Concrete silos contain 18,750 tons of barley and malt . The grist contains 72% pale malt ,8% roast barley and 20% flaked barley which is produced by steaming and rollering. Waste on malt screen should not exceed one and a half percent. Maximum moisture of 3.4% allowed and malt is blended according to lab results. Hops are Bullion, Northern Brewer, Fuggles, Bramling Cross, College Cluster, Keyworth Mid-season.
Barley is roasted in oil heated drums.
There is one large mash each day. There are eight weighers, eight mils, eight kieves of 250 barrel capacity but one new one is 360. There is an 80 inch mash depth. Feeds four 600 barrel coppers. Small worts are used for mashing in (30%).

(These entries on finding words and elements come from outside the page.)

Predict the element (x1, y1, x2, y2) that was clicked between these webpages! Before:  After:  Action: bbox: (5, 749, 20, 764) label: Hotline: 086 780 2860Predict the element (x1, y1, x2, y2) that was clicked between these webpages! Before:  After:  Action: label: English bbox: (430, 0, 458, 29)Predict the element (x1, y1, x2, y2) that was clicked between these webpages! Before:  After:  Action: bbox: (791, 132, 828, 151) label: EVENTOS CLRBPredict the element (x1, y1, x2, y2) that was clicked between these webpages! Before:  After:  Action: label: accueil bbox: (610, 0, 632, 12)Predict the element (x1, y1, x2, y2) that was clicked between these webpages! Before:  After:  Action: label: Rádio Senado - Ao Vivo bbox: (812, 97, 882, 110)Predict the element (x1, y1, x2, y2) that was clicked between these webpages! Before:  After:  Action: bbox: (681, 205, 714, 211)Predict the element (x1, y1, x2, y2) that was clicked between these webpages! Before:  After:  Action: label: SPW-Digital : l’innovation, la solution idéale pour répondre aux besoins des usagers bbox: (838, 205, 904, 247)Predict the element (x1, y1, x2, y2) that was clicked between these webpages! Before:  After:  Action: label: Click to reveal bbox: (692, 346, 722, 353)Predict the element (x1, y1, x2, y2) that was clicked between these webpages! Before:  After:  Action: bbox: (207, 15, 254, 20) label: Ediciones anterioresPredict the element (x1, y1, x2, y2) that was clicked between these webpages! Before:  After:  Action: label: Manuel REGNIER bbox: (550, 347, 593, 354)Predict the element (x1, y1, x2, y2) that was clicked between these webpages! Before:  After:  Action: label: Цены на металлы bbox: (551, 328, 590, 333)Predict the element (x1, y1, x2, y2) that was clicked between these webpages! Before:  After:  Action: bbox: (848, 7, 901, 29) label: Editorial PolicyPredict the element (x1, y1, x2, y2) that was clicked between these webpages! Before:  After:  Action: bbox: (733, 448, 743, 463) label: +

The mash starts at 3:30 a.m. there is a one hour stand, run off all eight mash tuns into one under back at 22 barrels per hour. Run off is finished by 12 noon. Copper boils out 30 barrels from 600 and they collect 520. There are three boils in each copper without emptying spent hops. 33% of total hops added to the first boil and the rest is divided between the next two boils and this gives good utilisation. At 5:00 p.m. the run starts into fermenter and the whole brew is finished by 4:30 am the following morning.
Wort is broken down to 1044.8 or 1039.8 if a keg product. There are 13 fermenters up to 1550 barrels and these take 12 hours to fill. Fermentation starts at 63oF with a half pound per barrel pitching rate. There is no attemperation and the temperature may reach 80oF. Fermentation last 53 hours before the beer is centrifuged. Yeast is pressed and if the viability is greater than 86% it is used again. The yeast is recultured every two months. FVs are cleaned with Powerbright and steamed but not under pressure. All CO2 from fermentation is collected and used in the brewery. Beer is centrifuged to conditioning.
Three brews are always blended to give the final product, but never more than 50% of one of them.
Keg beer is pasteurised at 190°F for 40 seconds. Tankers are washed and steamed at 20 psi for 20 minutes. Kegs cost 15 pounds each and last seven to ten years but some find their way to scrap merchants before then! CO2/nitrogen 1/3 to 2/3 dispense at 20 PSI which gives a less harsh taste and a creamier head.
There is a Dawson washer with 160°F pre-rinse 180°F hot rinse and 200°F final rinse then four steam jets. There are 16 racking heads with a 60 second fill. 14 men fill 480 kegs per hour which totals some 40,000 kegs per week.
The brewhouse is open plan it's easy to remove equipment but of course one product eases all production problems. Tower fermentation was found unsuitable for Extra Stout. With so much equipment even though a huge amount of wort is handled every day a single brew every 24 hours must represent poor plant utilisation.